O homem que liderou o salto gigante na Inditex


 
A chegada de Pablo Isla à empresa galega teve lugar aos 41 anos de idade, em 2005, quando o "caçador de cabeças" Carlos Alemany o colocou no horizonte de Amancio Ortega, que acabou por fazer dele o seu vice-presidente, CEO e confidente. Nessa altura, o executivo com uma licenciatura em Direito pela Universidade Complutense de Madrid já ostentava uma brilhante carreira: primeiro como advogado do Estado, entre 1989 e 1991, e depois na esfera financeira, como diretor em várias instituições do Banco Popular. Após um regresso de dois anos à administração pública como diretor-geral do Património do Estado no Ministério da Economia e Finanças, Pablo Isla foi nomeado secretário-geral do banco espanhol, antes de se tornar presidente do conselho de administração da empresa de tabaco Altadis e de gerir a Logista.
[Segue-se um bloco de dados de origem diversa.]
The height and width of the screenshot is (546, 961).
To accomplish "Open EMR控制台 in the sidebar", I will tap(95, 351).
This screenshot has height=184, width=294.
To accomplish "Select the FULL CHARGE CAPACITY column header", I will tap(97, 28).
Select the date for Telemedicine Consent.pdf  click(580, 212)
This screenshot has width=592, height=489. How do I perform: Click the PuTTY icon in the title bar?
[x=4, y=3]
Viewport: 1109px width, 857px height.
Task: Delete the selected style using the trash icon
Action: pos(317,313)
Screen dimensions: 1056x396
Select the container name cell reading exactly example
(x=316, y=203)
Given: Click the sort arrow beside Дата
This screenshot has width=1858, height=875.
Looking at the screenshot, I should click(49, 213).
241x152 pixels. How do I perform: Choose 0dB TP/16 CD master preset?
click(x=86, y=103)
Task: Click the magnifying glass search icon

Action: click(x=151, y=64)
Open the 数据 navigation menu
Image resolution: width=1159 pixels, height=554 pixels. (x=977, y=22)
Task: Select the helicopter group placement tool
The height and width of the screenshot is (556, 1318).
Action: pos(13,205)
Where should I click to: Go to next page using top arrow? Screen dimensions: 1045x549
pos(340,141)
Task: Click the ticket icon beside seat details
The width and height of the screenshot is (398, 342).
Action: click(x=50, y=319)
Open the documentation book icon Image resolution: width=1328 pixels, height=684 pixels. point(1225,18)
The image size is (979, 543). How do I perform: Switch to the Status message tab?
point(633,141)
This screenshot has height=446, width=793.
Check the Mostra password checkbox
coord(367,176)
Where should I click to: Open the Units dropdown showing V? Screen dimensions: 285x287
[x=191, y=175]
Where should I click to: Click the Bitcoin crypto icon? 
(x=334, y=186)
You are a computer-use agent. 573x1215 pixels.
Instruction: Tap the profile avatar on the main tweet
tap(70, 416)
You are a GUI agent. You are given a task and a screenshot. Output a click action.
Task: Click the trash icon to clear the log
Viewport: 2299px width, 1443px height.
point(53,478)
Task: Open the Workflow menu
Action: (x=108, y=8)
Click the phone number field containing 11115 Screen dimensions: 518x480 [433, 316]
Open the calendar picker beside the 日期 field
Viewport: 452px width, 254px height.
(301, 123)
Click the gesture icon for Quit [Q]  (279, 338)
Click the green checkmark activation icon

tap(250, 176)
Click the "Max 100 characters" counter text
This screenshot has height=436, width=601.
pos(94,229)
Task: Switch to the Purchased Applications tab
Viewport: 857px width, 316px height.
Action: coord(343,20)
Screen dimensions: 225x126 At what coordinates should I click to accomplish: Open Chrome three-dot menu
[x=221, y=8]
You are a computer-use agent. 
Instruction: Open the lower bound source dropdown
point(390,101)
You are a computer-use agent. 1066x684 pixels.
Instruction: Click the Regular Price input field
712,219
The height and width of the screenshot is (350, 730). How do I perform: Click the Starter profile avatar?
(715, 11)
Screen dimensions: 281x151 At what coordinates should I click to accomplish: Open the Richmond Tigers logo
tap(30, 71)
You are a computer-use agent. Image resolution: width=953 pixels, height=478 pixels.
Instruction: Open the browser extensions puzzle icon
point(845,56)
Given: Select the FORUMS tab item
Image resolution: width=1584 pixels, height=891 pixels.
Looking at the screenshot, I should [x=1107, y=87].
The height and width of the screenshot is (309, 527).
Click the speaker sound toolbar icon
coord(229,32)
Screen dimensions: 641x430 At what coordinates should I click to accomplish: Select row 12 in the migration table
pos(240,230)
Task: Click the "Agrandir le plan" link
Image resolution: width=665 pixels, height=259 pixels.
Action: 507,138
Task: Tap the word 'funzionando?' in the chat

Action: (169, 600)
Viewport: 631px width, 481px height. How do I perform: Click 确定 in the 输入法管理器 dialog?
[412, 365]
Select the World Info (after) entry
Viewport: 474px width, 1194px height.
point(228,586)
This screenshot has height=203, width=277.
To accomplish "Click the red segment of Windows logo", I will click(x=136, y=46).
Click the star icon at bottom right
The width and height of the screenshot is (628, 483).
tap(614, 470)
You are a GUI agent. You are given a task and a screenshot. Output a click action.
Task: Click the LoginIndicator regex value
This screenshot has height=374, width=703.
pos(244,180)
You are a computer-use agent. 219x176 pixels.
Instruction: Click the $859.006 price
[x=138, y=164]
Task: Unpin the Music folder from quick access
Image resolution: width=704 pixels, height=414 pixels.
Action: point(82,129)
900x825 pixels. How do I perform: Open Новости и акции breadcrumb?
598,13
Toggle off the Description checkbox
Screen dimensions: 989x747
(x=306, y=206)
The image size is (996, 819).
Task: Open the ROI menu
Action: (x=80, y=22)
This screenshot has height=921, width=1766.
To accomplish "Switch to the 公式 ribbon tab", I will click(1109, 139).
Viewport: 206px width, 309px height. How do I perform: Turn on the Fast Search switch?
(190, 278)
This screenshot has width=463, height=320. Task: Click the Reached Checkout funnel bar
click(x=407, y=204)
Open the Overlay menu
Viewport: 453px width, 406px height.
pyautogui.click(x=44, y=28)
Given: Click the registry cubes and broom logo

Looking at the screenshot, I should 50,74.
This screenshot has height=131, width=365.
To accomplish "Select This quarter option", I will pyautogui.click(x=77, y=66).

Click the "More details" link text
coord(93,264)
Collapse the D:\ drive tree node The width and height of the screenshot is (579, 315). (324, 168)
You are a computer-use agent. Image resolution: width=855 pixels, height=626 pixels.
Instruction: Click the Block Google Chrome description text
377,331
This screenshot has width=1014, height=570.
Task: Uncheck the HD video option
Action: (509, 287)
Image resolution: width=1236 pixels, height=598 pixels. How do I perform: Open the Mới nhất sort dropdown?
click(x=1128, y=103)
Apenas seis anos após o desembarque em Arteixo, o executivo de Madrid foi nomeado presidente, substituindo o fundador do grupo têxtil.
 
Tal como o seu antecessor, José María Castellano, que foi responsável pelo IPO e pela estruturação da profissionalização da Inditex, Pablo Isla despedir-se-á dentro de alguns meses de uma empresa que está em melhor estado do que quando chegou às suas mãos: rigoroso na gestão e com um modelo integrado que funciona como um relógio suíço, consolidado como um gigante têxtil internacional tendo aumentado a sua dimensão de cerca de 3000 para mais de 6000 lojas físicas e multiplicado o seu valor bolsista por 10 vezes. Penso que o trabalho que temos feito juntos nos últimos anos tem sido fantástico e temos superado desafios muito difíceis como a crise financeira ou a crise do COVID-19", concluiu Isla quando questionada sobre a sua contribuição para o grupo nos últimos anos.

De acordo com o relatório anual de remuneração da Inditex à CNMV, o executivo deixará a Inditex com um plano de pensões no qual acumulou 9 milhões de euros, para além dos quase 2 milhões de ações (avaliadas em cerca de 55 milhões de euros) que detém desde a sua nomeação como presidente do grupo. Sobre o seu futuro, Pablo Isla absteve-se de comentar e simplesmente sorriu, declarando que nos próximos meses estará concentrado no processo de transição na empresa de que ainda faz parte. Em qualquer caso, o seu cobiçado talento não se dirigirá para uma empresa rival. Pelo menos não nos próximos dois anos, pelos quais poderia ser compensado com duas anuidades (cerca de 6,5 milhões de euros), uma das quais calculada como compensação pela obrigação de não concorrência.
 
O homem discreto que não quiser ficar com os louros do salto gigante da Inditex despedir-se-á da empresa, e do setor têxtil, no próximo mês de março. Com o desconhecido quanto ao seu próximo destino, é de esperar que, aos 57 anos de idade, Pablo Isla continue a sua brilhante carreira num papel dedicado à transformação social ou à inovação. Não lhe faltarão propostas.